The best outcome, he said, is a truce involving a broad trade deal that lays clear rules for two countries moving forward and promotes ongoing dialogue.
"This is in some ways a game of chicken between two hardline governments that are very nationalistic and see that it's in their domestic political interests to take a firm stance," he said.
Pointing to the US agreements with the Soviet Union about nuclear weapons, Kennedy said, "We need the same type of rules of the road for cybersecurity and we don't have that right now
Weber, with UC Berkeley, said while it's difficult to believe the global supply chain that developed over the past thirty years might break, the Trump administration appears to be committed to undoing it.
"It's a determined effort to pull as much of that supply chain back inside the US border as they possibly can," he said. "They won't succeed 100 per cent but we might surprise ourselves."
There are risks to both American and China in this standoff. While Weber believes the US has the upper hand in the short term, he contends China, if it can navigate the internal political risks of disruption, has the long term advantage because of its size and resources.
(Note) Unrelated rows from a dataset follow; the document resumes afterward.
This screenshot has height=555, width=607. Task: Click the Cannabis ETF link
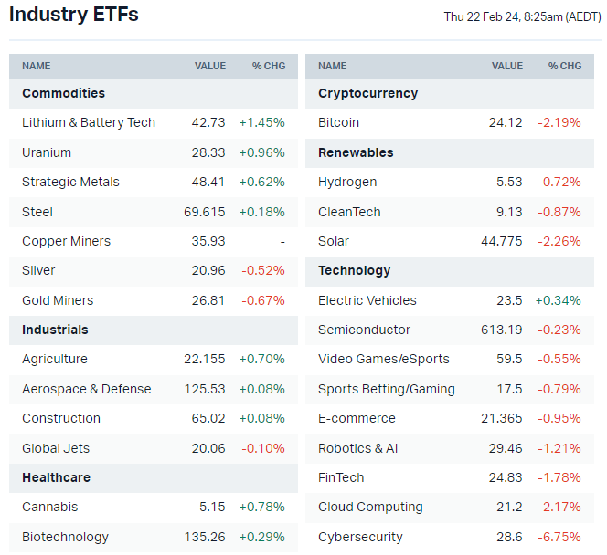(x=50, y=507)
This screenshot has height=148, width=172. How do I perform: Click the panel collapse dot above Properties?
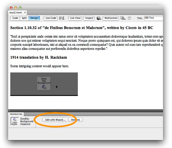coord(10,111)
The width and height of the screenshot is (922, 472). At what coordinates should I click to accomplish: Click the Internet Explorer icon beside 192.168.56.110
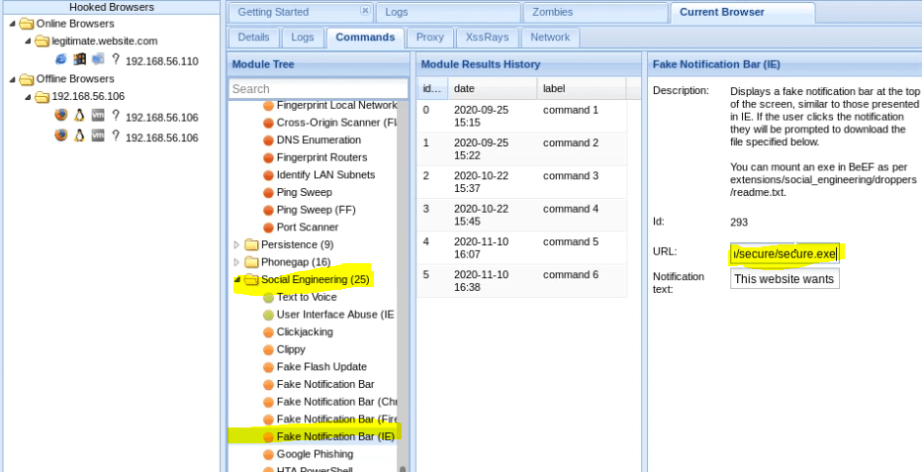pos(61,60)

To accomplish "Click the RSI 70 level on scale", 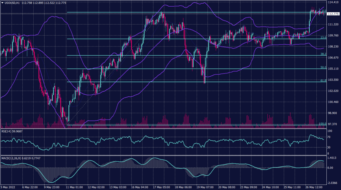I will point(329,136).
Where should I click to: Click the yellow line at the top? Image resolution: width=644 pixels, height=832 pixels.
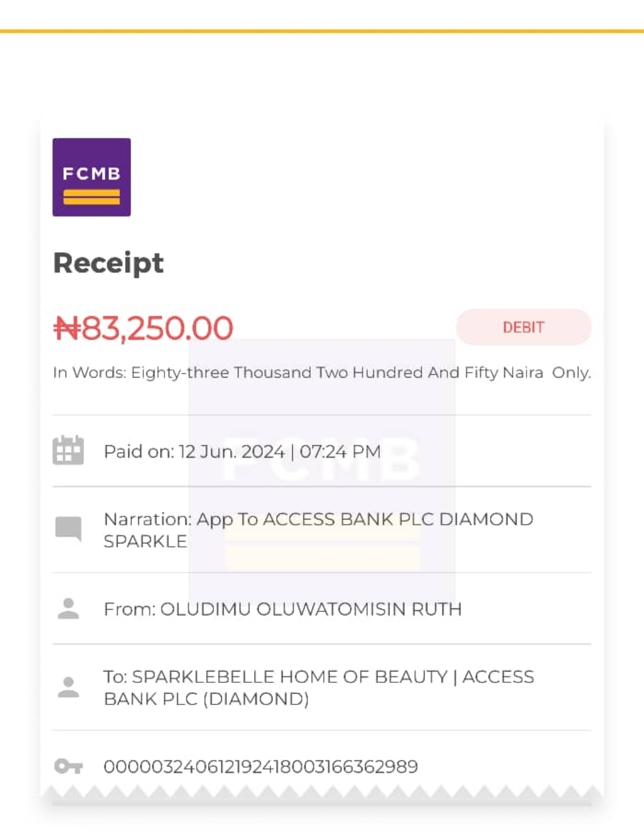point(322,30)
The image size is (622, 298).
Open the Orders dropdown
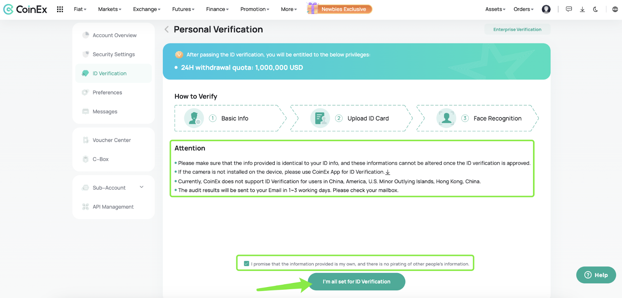click(x=523, y=9)
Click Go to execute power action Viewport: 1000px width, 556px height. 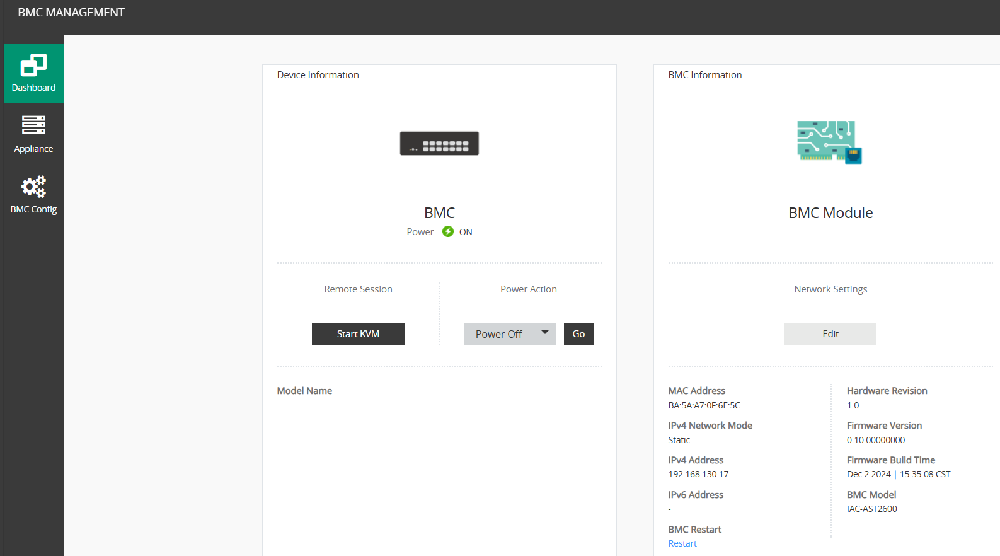(578, 334)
China, he said, could shut Apple out of the Chinese market and that would hit the US stock market hard.
Already, there are reports that some Chinese, motivated by national interest, are dumping iPhones for Huawei devices.
During a press conference for Chinese media on Tuesday, Huawei CEO and founder Ren Zhengfei tried to avoid assigning blame for the current state of affairs and argued for accommodation. "The media should understand that these US companies and Huawei share the same fate," he said in a transcript provided to The Register by the company. "We are both players in the market economy."
Weber said a year and a half ago, in conjunction with the UC Berkeley Center for Long-Term Cybersecurity, he was involved in scenarios that attempted to imagine the challenges of 2025.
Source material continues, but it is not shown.